Economics and Entrepreneurship
Subject(s)/Grade(s): Civics and Economics, 10
Related Subjects: Appalachian Studies
- Students will review economic terms and concepts.
- Students will apply their knowledge of economics to real-life situations.
- Students will make connections between economics and the history of the Appalachian region.
- Students will learn the history of the Craft Revival era.
- This lesson can be completed in one class period.
- The teacher will need to familiarize him/herself with the Craft Revival website.
- The students should understand the basic economic terms and concepts included in this lesson.
- Students will need to have access to the internet and the ability to print photographs from the Craft Revival website.
- Course text
- Selection of library books on Appalachian culture and history
- Computer Lab
- Internet access to the Craft Revival website
Access the Craft Revival website and instruct students to do the following:
1. Read The Story section of the website, your notes, and/or your textbook and answer the following questions:
- What is entrepreneurship?
- How is this story an example of entrepreneurship?
- What caused these people to become entrepreneurs?
- Define profit motive.
- What were these people able to do with their profit?
- How did these people benefit the economy of the region?
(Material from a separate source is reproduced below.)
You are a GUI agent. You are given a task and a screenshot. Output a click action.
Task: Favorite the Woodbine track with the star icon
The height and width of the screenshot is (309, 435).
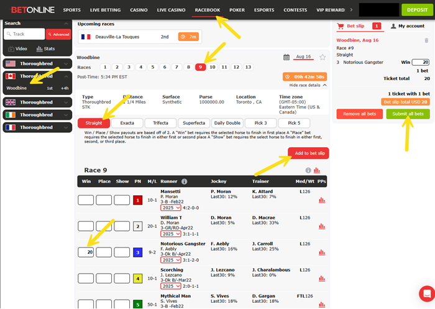[x=323, y=57]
2. Read The Southern Highlands section to answer these questions:
- How did “outsiders” learn about Appalachia?
- Where specifically is Appalachia?
- What misconceptions did people have about the region?
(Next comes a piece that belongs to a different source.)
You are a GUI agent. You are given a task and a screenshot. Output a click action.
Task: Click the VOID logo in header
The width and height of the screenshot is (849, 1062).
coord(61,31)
- What happened to the economy of the region as a result of those misconceptions?
3. Choose one of the crafts from The Craft Page.
- What capital was used to produce the craft?
- What natural resources?
- What skills did the craftsperson need?
- Why would there be a demand for this particular craft?
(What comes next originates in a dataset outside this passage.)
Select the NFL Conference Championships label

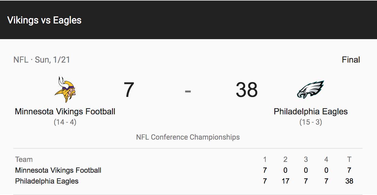click(188, 137)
4. Go to Search the Collection. Find examples of the type of crafts you chose and craftspeople working on them. Study the pictures and then choose one to print.
5. Write a short story that goes with the photograph you printed. Your story will be fiction, but should include the following information:
- Where is the craftsperson living?
- Why did he or she choose to create the craft?
- How was the craft was created?
- What economic effect did creating the craft have on the craftsperson?
- Students will share their stories in small groups or with the class.
- Work will be evaluated in some portion for language competency.
- Students will receive feedback from peers and teacher regarding how well they’ve expressed understanding of the relationship between the economic and cultural conditions of their craft story.
North Carolina Curriculum Alignment
- Civics and Economics Competency Goal 7
- Civics and Economics Competency Goal 8
- Civics and Economics Competency Goal 9
- Adams, Frazier B. Appalachian Revisited: How People Lived Fifty Years Ago. Ashland, Kentucky: Economy Printers, 1970.
- Barker, Garry. The Handcraft Revival in Southern Appalachian, 1930- 1990. Knoxville: University of Tennessee Press, 1991.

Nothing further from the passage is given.